Oracle AI Agent Memory

Oracle AI Agent Memory is a Python library that helps developers build agents that can remember, reason, and act with enterprise context. Part of Oracle's Unified Agent Memory Core, it gives agents a persistent memory layer for conversations, facts, preferences, relationships, and business context. Agent memory empowers every interaction to become part of a more useful, connected intelligence.

Persistent memory for enterprise agents
Persistent memory for enterprise agents

Modern agents are moving beyond stateless chat. To support real business workflows, they need to know facts, map relationships, ground responses in context, track state, and recognize similarity across past interactions. Oracle AI Agent Memory helps bring these capabilities together in one unified memory layer.

Built for enterprise agent workflows


Write once, remember continuously

Agents can write interactions into a memory store so valuable context is not lost after a single session. This helps teams move from disposable chat history to persistent enterprise memory.
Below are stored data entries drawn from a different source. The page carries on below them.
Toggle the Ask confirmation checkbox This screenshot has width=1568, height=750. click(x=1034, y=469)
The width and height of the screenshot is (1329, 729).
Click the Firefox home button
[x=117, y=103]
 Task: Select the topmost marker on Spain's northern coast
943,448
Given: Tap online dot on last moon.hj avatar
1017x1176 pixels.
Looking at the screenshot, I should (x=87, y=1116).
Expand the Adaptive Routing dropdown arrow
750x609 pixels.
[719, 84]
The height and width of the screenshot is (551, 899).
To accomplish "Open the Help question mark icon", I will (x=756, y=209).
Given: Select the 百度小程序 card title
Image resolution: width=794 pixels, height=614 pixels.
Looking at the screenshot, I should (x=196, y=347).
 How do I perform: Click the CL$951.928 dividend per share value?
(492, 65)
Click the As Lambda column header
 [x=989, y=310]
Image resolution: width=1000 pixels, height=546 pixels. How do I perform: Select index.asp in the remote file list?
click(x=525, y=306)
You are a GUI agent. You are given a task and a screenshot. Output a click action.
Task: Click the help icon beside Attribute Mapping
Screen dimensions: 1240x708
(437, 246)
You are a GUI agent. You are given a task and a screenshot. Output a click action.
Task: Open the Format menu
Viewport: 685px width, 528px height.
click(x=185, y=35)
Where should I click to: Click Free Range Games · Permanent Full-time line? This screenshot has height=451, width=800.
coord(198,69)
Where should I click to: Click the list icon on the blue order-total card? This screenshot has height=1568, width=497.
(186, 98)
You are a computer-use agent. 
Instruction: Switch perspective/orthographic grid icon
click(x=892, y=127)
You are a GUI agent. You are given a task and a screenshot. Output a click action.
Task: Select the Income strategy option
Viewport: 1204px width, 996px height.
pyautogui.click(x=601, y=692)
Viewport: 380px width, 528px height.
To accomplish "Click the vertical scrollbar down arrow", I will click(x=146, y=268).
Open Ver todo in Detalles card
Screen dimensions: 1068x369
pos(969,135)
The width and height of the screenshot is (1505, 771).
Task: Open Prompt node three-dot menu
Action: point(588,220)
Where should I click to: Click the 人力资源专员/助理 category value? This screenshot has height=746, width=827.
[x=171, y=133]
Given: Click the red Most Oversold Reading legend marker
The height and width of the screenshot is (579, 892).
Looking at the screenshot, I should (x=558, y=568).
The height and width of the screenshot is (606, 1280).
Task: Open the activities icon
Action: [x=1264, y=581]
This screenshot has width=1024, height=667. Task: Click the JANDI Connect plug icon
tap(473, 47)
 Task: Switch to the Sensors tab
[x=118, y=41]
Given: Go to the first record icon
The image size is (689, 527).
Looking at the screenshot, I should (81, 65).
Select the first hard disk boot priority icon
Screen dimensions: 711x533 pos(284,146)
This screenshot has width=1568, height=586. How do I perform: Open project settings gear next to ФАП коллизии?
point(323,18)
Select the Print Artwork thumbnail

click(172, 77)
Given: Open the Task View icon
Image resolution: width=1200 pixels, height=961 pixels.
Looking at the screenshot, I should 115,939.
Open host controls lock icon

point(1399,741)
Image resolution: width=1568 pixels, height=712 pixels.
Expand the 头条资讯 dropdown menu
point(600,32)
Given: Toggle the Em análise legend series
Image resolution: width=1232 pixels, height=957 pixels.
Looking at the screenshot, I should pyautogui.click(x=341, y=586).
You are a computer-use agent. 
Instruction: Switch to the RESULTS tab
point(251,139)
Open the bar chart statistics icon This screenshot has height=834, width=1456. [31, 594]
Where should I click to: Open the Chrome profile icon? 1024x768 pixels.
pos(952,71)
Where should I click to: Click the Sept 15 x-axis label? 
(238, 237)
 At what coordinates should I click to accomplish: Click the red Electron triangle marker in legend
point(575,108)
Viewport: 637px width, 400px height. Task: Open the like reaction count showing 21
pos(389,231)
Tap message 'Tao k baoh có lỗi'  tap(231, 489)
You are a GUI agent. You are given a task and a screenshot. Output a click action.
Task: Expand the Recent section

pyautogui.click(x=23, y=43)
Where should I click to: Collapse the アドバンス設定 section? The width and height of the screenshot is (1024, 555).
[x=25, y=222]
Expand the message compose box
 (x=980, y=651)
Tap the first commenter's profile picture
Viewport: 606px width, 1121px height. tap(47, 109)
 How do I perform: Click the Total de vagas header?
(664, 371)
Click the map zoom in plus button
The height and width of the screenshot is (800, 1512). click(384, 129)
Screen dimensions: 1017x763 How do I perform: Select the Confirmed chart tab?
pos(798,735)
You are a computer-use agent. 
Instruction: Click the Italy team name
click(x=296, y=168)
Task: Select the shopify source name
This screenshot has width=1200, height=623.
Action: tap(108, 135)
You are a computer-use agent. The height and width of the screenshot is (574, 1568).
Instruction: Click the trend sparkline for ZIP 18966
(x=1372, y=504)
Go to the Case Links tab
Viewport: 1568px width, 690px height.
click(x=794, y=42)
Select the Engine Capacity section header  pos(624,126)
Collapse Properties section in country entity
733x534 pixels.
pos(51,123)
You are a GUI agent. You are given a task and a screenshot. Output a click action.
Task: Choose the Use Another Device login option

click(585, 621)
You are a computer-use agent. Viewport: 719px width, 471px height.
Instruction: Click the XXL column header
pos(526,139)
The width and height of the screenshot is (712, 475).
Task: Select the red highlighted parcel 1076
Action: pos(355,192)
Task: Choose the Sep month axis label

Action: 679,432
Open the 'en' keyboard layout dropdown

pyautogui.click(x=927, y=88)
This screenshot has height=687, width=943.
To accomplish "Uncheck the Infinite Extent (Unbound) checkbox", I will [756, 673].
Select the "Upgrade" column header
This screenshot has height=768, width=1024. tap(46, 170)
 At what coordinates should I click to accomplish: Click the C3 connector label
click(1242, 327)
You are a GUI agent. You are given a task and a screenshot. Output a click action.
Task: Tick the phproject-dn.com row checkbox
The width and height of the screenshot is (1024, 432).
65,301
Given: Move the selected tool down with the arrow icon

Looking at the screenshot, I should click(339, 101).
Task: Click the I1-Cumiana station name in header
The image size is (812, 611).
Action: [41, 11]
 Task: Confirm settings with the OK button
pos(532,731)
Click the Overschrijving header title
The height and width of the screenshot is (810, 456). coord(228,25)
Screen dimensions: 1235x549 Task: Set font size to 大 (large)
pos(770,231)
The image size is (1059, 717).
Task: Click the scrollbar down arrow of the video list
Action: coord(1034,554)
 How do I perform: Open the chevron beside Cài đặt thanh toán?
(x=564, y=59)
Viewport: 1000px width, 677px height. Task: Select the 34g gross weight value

Unify memory across data types

Enterprise memory often spans facts, relationships, documents, JSON state, and vector similarity. Oracle’s Agent Memory approach is positioned around bringing these memory needs together instead of forcing developers to orchestrate separate systems with separate truths.


Personalize with the right scope

Memory can be scoped to the agent, user, or team, helping agents provide more relevant experiences while respecting enterprise boundaries and access controls.


Reduce infrastructure burden

Oracle AI Agent Memory is designed to let agents reason over enterprise data instead of making developers manage complex memory infrastructure. The product story should emphasize less duplication, fewer pipelines, and more connected context.